Grave e controversa è una circostanza di quei giorni, che verrebbe a cumulare sovra persone irradiate più tardi dalla luce del patriottismo, la grave, la dolorosa responsabilità della vergogna incombente.
Voglio dire gli accordi che sarebbero intervenuti prima in casa della letterata Bianca Mileti, poi in quella del consigliere Freganeschi, tra il Gambarana da una parte e il Confalonieri, il Porro, il Botti, il Ciani ed altri italici, dall'altra.

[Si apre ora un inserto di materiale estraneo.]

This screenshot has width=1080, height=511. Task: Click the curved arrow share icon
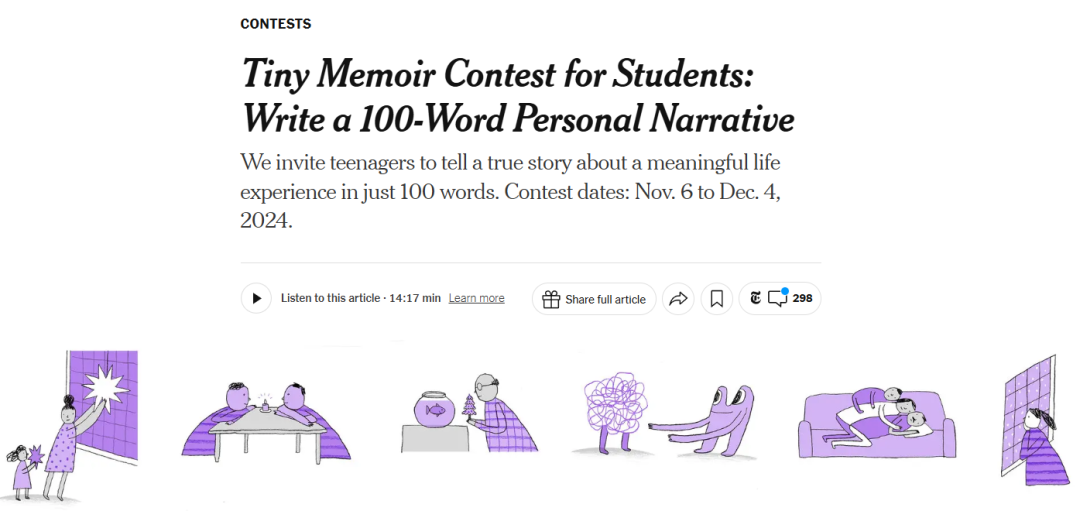point(678,299)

Se si pensa che cosa meditassero e affrettassero il Gambarana e il Ghislieri e il Traversi, la loro comunanza coi patrizi riesce profondamente amara, rattristante.

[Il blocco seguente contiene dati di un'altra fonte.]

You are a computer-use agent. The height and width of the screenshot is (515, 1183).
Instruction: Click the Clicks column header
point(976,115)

Due dei loro emissari, un tal Fontana e un sinistro figuro, il Tencino, stavano raccogliendo nel contado, specialmente nel Novarese e nella Lomellina, la feccia dei malfattori: l'assoldavano regolarmente, con mercede fissa — sei lire italiane al giorno per ogni collo da forca, e assicurazione di cibo e di vino. I patti?
Trovarsi tutti in Milano la notte del 19 aprile e la giornata seguente: — Ci sarebbe stato da fare! —
Gli italici avevano apparecchiato una delle solite «dimostrazioni» contro il Senato: or bene, quella feccia di malfattori, quella marmaglia, avida di stragi, d'anarchia e di rapine, doveva a mano a mano ingrossare il gruppo dei Signori; doveva a mano a mano mutare la chiassata in tumulto, il tumulto in rivoluzione.... rivoluzione che avrebbe costretto il generale Neipperg, comandante l'avanguardia dell'esercito austriaco, ad entrare in Milano, per ristabilirvi l'ordine.... e una volta entrato poi.... anche a rimanervi, per mantenerlo!
Che orribile giornata quella del 20 aprile 1814! II cielo buio, caliginoso, la pioggia diaccia e fitta.
Prima ancora del mezzogiorno, intorno al Palazzo del Senato, si formavano capannelli di persone, per lo più ben vestite, che discutevano in tono iracondo, sfidando il maltempo che infuriava, sotto la tettoia mobile e sgocciolante degli ombrelli aperti, sbattuti dal vento.
Si aggiravano tra i gruppi parecchi nobili: — il conte Federigo Confalonieri, il Serbelloni, il Durini, il Silva, il ciambellano e consigliere di Stato Fagnani, e non pochi ufficiali della guardia civica.
«A misura che giungono le carrozze dei Senatori» narra il Verri, «qualcuno del gruppo salendo su di una scala tenuta in mano da un uomo d'alta statura, s'affacciava allo sportello gridando il nome del Senatore, e scoppiavano urli plebei e fischi contro quelli che nella seduta del 17 avevano sostenuto il Vicerè.» Si seppe poi esser colui il domestico d'un patrizio di parte austriaca.